# Cell Standby/Radios



## offcerclancy (Aug 14, 2011)

Hey All-

I apologize if this had been discussed. I searched xda and did not find an answer, and it's a little difficult to do a specific search w/this app.

Anyway, has anyone done any kind of comparison as to which radio eats the least battery w/an asop ROM? I'm speaking from, for one, a cell standby measurement. I am currently using the 817 & showing 39 - 40% consistently on a DT asop. The phone did not like the 2.5 w/this ROM;consumption was through the roof.

Can I do better than 39 -40%?
Thanks.


----------



## Mustang302LX (Jun 28, 2011)

offcerclancy said:


> Hey All-
> 
> I apologize if this had been discussed. I searched xda and did not find an answer, and it's a little difficult to do a specific search w/this app.
> 
> ...


I wouldn't pay attention to the cell standby in battery stats as I don't think it's accurate. Everyone will have different results with radios as far as signal strength and battery. You just have to play around with each for a few days to see how they work overall.


----------



## offcerclancy (Aug 14, 2011)

Thanks, mate.
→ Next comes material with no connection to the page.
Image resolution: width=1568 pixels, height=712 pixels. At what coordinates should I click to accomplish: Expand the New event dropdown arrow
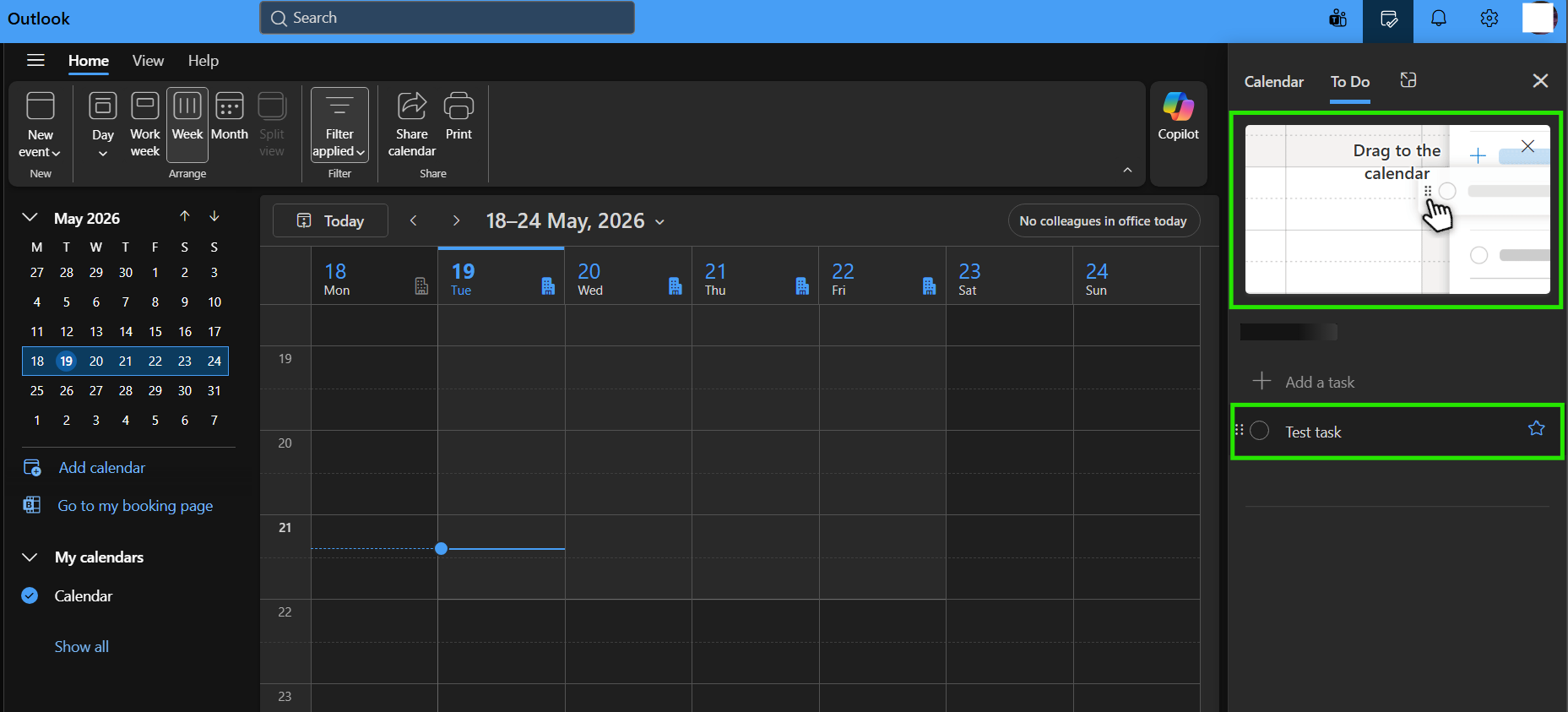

Very helpful.


----------



## SomeGuyDude (Jul 3, 2011)

You have to remember that your battery use stats always add up to 100%, so for standby time to go down it usually means something else is going up.

Sent from my ADR6400L using Tapatalk


----------



## Mustang302LX (Jun 28, 2011)

SomeGuyDude said:


> You have to remember that your battery use stats always add up to 100%, so for standby time to go down it usually means something else is going up.
> 
> Sent from my ADR6400L using Tapatalk


Actually it appears they add up to 103% quite frequently.
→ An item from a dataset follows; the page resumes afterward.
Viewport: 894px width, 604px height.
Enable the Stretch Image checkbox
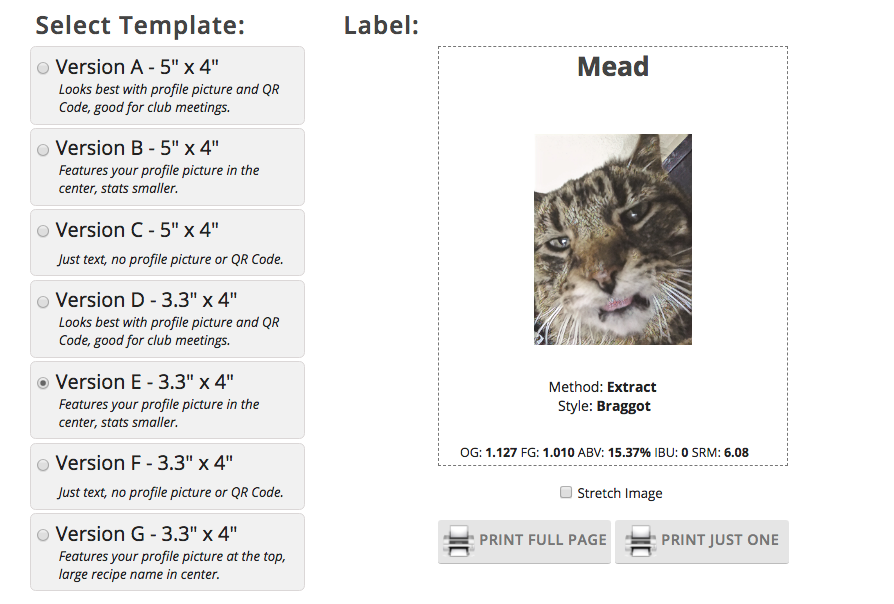click(566, 492)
Sent from my Thunderbolt running CyanogenMod 7 using the Tapatalk app.


----------



## offcerclancy (Aug 14, 2011)

"SomeGuyDude said:


> You have to remember that your battery use stats always add up to 100%, so for standby time to go down it usually means something else is going up.
> 
> Sent from my ADR6400L using Tapatalk


True. But if I am able to reduce the % of standby, it will be a smaller pie- less battery consumed. So there should be no real increases.


----------